Abstract Background Autoantibodies against kelch-like protein 11 (KLHL11) were first described in 2019 as markers of paraneoplastic encephalitis. Early diagnosis and treatment are imperative to improve prognosis and outcome of affected patients. Rat brain immunohistochemistry was reported to be not useful in routine screening for KLHL11 antibodies. This study evaluates the performance of a new recombinant cell-based assay for the standardized detection of KLHL11-specific IgG and reports the characteristics of the examined patients.
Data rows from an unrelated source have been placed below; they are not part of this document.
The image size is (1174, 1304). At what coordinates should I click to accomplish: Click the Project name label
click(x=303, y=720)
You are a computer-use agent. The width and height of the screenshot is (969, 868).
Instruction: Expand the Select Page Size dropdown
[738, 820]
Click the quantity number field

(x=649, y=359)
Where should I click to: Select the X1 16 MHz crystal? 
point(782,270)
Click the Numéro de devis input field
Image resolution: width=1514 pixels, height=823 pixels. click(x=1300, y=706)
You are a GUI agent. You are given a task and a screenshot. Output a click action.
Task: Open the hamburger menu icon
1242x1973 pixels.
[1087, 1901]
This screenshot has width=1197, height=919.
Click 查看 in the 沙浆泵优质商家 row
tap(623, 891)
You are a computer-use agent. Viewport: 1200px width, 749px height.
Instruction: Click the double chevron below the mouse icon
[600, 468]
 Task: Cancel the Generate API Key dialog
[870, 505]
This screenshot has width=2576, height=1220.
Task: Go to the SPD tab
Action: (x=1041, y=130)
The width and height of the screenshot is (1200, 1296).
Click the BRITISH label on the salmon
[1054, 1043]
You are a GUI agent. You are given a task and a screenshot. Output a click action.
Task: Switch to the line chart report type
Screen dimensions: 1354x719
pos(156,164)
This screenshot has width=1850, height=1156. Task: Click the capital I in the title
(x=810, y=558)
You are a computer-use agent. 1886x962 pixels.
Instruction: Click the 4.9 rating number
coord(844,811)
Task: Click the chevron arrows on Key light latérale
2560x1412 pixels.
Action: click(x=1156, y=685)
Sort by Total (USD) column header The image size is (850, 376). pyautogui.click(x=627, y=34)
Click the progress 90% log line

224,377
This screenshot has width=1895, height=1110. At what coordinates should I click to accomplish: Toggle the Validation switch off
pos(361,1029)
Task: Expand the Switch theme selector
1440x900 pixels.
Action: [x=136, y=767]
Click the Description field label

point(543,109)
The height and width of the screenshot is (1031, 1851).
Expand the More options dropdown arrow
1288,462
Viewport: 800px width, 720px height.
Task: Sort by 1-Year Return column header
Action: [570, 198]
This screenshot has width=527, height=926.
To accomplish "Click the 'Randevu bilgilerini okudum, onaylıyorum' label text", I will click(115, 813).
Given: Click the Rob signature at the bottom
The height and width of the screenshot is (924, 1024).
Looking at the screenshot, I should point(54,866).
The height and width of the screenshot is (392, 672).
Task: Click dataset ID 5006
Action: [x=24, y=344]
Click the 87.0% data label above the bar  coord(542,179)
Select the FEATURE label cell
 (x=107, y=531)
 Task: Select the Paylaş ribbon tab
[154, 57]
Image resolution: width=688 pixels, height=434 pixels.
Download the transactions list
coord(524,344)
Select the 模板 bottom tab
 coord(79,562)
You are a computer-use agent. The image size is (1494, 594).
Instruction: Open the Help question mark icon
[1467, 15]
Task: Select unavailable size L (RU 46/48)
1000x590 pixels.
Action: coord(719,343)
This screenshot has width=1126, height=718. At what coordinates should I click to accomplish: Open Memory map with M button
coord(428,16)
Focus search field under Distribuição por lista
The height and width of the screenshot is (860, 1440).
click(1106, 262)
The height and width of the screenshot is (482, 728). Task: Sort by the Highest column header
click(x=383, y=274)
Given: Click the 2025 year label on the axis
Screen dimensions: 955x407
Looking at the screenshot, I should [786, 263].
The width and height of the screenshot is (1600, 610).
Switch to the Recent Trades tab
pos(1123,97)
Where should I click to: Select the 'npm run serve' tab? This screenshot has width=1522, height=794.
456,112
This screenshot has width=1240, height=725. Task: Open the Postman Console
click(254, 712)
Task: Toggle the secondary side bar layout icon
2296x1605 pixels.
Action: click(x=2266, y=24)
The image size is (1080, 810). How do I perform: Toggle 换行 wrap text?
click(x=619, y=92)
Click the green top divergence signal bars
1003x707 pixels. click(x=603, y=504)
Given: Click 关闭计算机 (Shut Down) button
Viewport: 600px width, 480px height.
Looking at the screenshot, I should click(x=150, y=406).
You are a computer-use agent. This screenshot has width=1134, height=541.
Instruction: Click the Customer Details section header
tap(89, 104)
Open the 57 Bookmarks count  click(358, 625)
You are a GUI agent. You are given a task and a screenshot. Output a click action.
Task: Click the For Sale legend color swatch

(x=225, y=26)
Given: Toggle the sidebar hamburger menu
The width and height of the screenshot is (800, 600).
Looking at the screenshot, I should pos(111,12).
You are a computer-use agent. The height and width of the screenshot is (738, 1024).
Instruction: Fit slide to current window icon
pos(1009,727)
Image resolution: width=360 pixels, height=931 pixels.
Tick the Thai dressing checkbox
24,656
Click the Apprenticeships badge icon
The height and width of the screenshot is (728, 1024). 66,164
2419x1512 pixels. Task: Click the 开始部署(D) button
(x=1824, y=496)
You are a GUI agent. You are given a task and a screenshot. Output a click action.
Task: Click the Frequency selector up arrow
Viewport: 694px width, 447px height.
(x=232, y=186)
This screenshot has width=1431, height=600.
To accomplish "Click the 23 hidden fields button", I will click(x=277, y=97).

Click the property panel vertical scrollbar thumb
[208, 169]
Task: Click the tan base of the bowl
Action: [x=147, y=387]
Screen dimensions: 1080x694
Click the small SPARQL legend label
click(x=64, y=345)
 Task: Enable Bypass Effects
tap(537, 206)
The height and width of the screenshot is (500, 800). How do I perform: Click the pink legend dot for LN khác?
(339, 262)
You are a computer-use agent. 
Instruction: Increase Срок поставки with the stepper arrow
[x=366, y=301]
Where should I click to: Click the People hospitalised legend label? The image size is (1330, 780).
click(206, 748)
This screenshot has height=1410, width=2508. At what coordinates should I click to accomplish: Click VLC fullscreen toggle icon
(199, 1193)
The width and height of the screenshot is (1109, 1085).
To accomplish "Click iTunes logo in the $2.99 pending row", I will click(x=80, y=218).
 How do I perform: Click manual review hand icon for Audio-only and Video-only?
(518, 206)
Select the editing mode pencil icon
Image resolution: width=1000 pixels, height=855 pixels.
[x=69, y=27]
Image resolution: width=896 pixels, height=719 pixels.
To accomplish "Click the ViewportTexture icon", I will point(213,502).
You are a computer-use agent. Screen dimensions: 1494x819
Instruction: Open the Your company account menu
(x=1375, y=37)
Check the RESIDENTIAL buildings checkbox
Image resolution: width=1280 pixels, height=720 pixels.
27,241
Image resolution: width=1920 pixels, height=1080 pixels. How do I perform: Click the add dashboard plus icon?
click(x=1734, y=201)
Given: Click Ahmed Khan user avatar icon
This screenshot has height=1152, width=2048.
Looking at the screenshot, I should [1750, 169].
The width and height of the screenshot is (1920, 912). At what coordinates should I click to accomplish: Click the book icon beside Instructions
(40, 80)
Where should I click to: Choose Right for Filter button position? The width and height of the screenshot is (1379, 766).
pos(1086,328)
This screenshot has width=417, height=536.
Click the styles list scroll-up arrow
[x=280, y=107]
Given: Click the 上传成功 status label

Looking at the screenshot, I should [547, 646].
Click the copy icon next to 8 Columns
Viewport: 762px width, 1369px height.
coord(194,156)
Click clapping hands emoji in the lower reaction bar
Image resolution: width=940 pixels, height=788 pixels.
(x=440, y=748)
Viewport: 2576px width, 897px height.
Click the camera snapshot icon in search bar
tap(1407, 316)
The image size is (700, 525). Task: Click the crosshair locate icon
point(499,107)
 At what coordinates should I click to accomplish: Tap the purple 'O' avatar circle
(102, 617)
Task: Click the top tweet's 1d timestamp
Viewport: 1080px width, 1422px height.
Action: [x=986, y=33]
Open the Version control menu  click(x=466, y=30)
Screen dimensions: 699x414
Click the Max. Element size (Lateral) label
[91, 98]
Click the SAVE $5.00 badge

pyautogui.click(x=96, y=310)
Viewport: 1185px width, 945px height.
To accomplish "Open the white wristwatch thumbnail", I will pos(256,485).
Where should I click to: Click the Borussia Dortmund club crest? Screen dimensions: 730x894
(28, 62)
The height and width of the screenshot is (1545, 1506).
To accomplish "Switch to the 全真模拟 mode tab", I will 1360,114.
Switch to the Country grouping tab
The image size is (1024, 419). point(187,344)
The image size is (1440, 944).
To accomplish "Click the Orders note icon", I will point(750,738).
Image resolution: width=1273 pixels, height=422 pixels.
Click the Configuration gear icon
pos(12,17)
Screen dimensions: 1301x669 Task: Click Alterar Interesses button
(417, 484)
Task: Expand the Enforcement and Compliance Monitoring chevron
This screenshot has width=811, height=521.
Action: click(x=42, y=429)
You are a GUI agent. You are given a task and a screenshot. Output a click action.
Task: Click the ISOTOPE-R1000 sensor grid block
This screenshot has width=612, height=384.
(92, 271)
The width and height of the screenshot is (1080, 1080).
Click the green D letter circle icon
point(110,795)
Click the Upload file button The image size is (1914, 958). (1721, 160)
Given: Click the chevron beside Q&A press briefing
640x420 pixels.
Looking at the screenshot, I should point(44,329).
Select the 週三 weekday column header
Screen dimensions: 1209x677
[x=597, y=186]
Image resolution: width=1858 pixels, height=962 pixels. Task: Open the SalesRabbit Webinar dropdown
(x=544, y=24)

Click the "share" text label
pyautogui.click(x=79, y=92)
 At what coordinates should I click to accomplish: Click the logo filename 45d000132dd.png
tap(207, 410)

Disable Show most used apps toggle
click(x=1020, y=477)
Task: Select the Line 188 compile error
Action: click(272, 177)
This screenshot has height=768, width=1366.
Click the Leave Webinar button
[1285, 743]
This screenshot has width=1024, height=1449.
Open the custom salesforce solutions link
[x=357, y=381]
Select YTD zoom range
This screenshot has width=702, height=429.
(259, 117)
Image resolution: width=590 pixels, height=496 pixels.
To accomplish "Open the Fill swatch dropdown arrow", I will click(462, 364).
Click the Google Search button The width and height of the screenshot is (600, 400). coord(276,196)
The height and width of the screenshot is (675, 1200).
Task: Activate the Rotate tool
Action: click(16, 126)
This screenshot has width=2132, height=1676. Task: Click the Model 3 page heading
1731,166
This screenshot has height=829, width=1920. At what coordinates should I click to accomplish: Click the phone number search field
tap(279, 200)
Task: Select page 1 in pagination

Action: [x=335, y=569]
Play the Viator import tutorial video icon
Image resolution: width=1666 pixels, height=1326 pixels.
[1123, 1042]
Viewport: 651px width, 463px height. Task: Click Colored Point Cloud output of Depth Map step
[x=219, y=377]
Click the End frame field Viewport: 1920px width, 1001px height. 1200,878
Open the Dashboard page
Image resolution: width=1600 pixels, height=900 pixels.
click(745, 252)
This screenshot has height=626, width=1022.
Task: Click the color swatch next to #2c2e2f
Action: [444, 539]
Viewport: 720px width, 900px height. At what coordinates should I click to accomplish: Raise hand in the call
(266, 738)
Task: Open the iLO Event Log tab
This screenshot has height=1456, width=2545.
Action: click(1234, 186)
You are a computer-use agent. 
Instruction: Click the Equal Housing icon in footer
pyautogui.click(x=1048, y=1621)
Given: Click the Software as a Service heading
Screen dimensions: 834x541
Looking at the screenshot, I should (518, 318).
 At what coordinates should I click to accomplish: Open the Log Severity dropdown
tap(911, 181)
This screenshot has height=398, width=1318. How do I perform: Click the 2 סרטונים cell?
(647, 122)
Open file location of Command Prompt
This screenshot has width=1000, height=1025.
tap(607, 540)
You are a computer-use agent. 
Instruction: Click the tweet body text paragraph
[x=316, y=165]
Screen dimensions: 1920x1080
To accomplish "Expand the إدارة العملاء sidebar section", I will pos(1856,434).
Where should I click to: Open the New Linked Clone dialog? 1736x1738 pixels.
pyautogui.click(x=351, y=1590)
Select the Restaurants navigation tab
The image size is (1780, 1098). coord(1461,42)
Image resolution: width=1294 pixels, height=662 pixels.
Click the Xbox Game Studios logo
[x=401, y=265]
Methods Serum (n=9), CSF (n=5) and/or plasmapheresis (n=1) samples from 10 patients with clinical presentations compatible with anti-KLHL11 encephalitis as well as sera from 100 healthy blood donors were analyzed using a prototype indirect immunofluorescence assay (IFA; EUROIMMUN) based on recombinant HEK293 cells expressing human KLHL11. Results KLHL11 autoantibodies were detected at high titers in all samples (serum >1:1,000; CSF >1:320; plasma >1:100,000) from all (10/10) patients but in none (0/100) of the blood donors, indicating 100% sensitivity and specificity. Anti-KLHL11-positive patients had a median age of 52 years (range 27-71) and 80% were male. The most common reported clinical presentations were cerebellar syndrome (ataxia), brainstem diencephalic encephalitis, rhombencephalitis and limbic encephalitis. Testicular or ovarian tumors were found in 87.5% (7/8) of the cases with available results from malignancy screening. Conclusions The new cell-based IFA enables the sensitive and specific detection of KLHL11 autoantibodies, thus supporting the diagnosis of patients with predominantly paraneoplastic brainstem cerebellar syndrome. Future studies will evaluate assay performance in larger patient cohorts to address the reported association of KLHL11 autoimmunity with a wider spectrum of syndromes and tumors.